TASK DESCRIPTION:
In the entries that follow, how many lines include "accomplish"? Give the number and nothing else.

DATA TO USE:
= = = = = = =
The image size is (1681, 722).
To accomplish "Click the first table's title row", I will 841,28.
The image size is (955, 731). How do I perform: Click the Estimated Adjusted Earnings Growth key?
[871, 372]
= = = = = = =
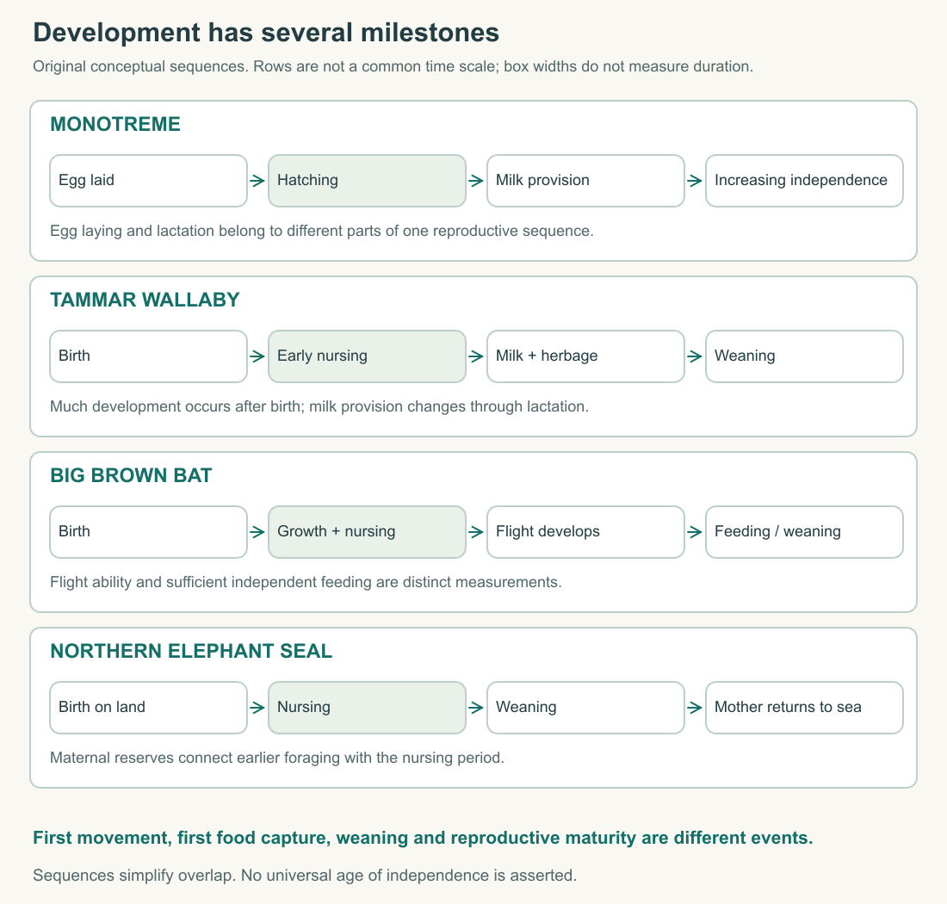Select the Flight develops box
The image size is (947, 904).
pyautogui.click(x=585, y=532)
= = = = = = =
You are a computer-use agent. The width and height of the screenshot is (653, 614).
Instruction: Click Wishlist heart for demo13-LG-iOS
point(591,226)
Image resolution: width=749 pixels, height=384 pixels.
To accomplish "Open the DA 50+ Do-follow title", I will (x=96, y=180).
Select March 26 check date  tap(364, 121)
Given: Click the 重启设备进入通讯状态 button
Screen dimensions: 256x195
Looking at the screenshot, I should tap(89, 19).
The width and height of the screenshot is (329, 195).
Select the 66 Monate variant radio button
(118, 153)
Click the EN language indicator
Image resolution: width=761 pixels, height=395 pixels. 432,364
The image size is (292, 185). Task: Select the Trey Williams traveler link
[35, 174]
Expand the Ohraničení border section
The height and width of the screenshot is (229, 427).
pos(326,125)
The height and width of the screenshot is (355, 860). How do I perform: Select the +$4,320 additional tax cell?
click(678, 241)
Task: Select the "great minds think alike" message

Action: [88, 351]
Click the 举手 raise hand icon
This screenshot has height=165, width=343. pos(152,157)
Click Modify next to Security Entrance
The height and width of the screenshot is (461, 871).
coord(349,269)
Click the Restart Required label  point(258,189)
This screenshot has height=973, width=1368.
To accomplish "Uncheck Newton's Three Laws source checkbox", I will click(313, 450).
= = = = = = =
ANSWER TO THIS PROBLEM:
3